Седоволосый Шмидт деликатно издевался над ним— Крюгель это понимал. Однако у него не было, не находилось ни желания, ни твердости, чтобы отпарировать язвительные уколы. Впрочем, неожиданно его осенила.
— Игра, конечно, игра, герр генерал. Вы правы. И как во всякой игре, в войне тоже существуют свои ставки? — При этом Крюгель откровенно показал на объемистые генеральские чемоданы: они, надо полагать, не пусты? Впрочем, Шмидт ничуть не оскорбился.
— Да, если хотите, это мои скромные ставки с опасного игрища. Между прочим, в них — редкие русские книги. Моя личная контрибуция с каждого крупного русского города. Как видите, я уже побывал в пяти таких городах.
— И в Харькове?
— Разумеется. Мы его брали совсем недавно: в марте этого года. И надеюсь, больше не отдадим.
Крюгель усмехнулся: опять бахвальство, самоуверенность? А может, нет, может, это и требуется первоочередно от солдата — слепая уверенность, неколебимая вера в победу до самого своего смертного часа?..

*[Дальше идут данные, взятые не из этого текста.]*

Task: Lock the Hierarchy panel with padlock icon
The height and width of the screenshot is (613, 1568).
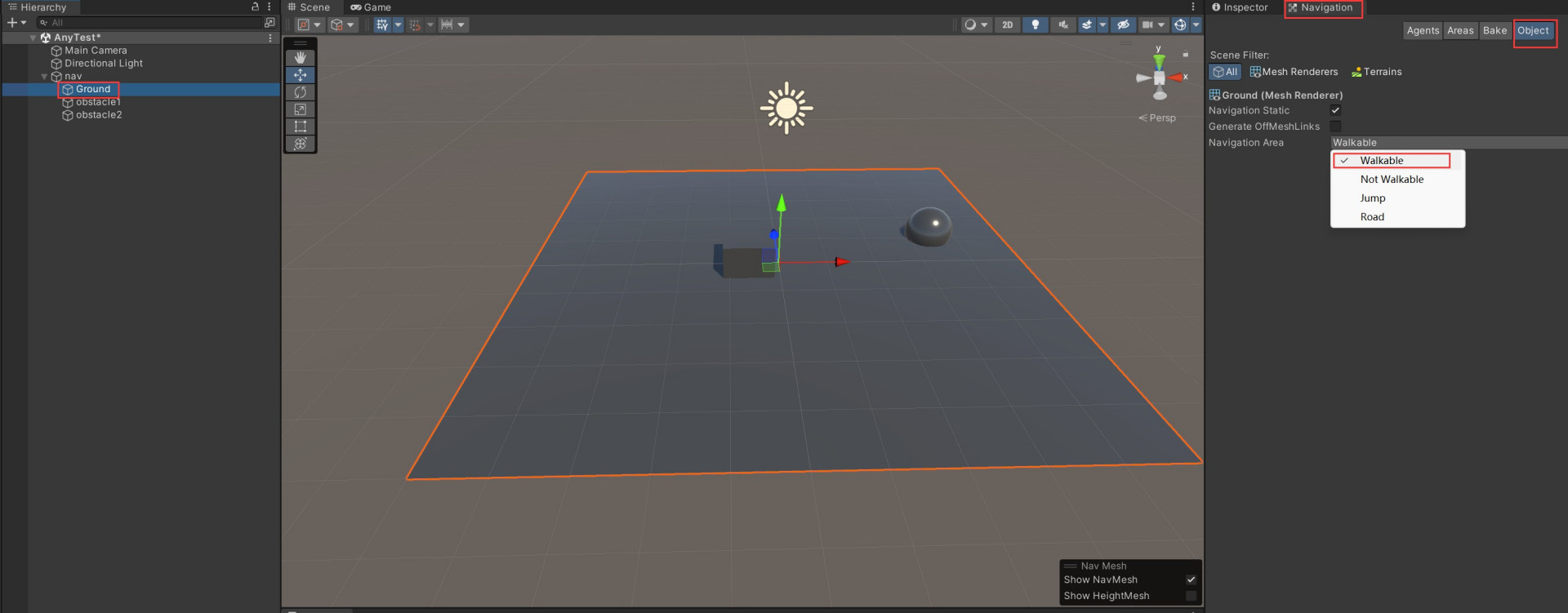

До полудня события развивались, как и предсказывал генерал Шмидт: русские упорно, но почти безуспешно вгрызались в оборону, несли огромные потери на каждом метре изрезанной траншеями земли. Как сообщили из передовой пехотной дивизии, им удалось вклиниться едва ли на пять километров — на оперативной карте это был уровень второй позиции главной полосы.
Но потом пошли в атаку советские танки, и связь оборвалась, а танковая рация генеральского КП стала ловить на рабочих волнах самые настоящие панические вопли. А еще через полчаса по скользким ступеням в подвал свалился офицер-танкист, встревоженно доложил:
— Руссише панцер, герр генераль![20]
Крюгеля бил озноб, когда он вместе с генералом из подвального окна наблюдал за советской танковой колонной: танки шли походной скоростью вдоль лесополосы, высокая завеса пыли, как огромная стрела, точно указывала направление их маршрута — прямо на юг.
Может быть, не стоило с ними связываться, все-таки в колонне свыше пятидесяти машин? Идут они мимо, и пусть идут, кто-нибудь да встретит их там в тылу… Однако генерал Шмидт уже отдавал по радио резкие команды танковому полку, укрытому в кустарнике и у стен совхозных сараев.
— Форвертс!
Тотчас же танки рванулись с места, веером рассыпаясь по полю и одновременно выстраиваясь, в боевую линию. Это был умный маневр: немецкая распахнутая «фаланга», нацелясь во фланг колонне, сразу цепко брала ее в огневые тиски.
Но тут динамик командного пункта снова разнес радиовопль: «Руссише панцер! Линкс!»[21] Взглянув налево, Крюгель облился холодным потом: там, прямо по полю, двигалась еще одна русская танковая колонна, тем же параллельным курсом «север — юг». И если начало ее (внушительное: за сорок танков!) видно было уже отчетливо, то конец вообще терялся далеко в черной пыли…
На школьном дворе началась паника. Зеленый штабной автобус, в который солдаты только что погрузили генеральские чемоданы, вдруг газанул, рванулся с места и покатил в направлении Тамаровки. Однако трусливый шофер прогадал — наперерез ему, отделившись от колонны, сразу устремились три советских танка. Они умышленно не открывали огня.
…Остатки дивизии Шмидта уходили на восток, прячась в орешнике, в осиновом мелколесье. Ни танков, ни машин — пеший сброд обезумевших от страха людей. Генерал шел в центре небольшой группы штабных офицеров, нахлобучив на лоб фуражку, зло отбрасывая колючие ветки стволом парабеллума, зажатого в руке.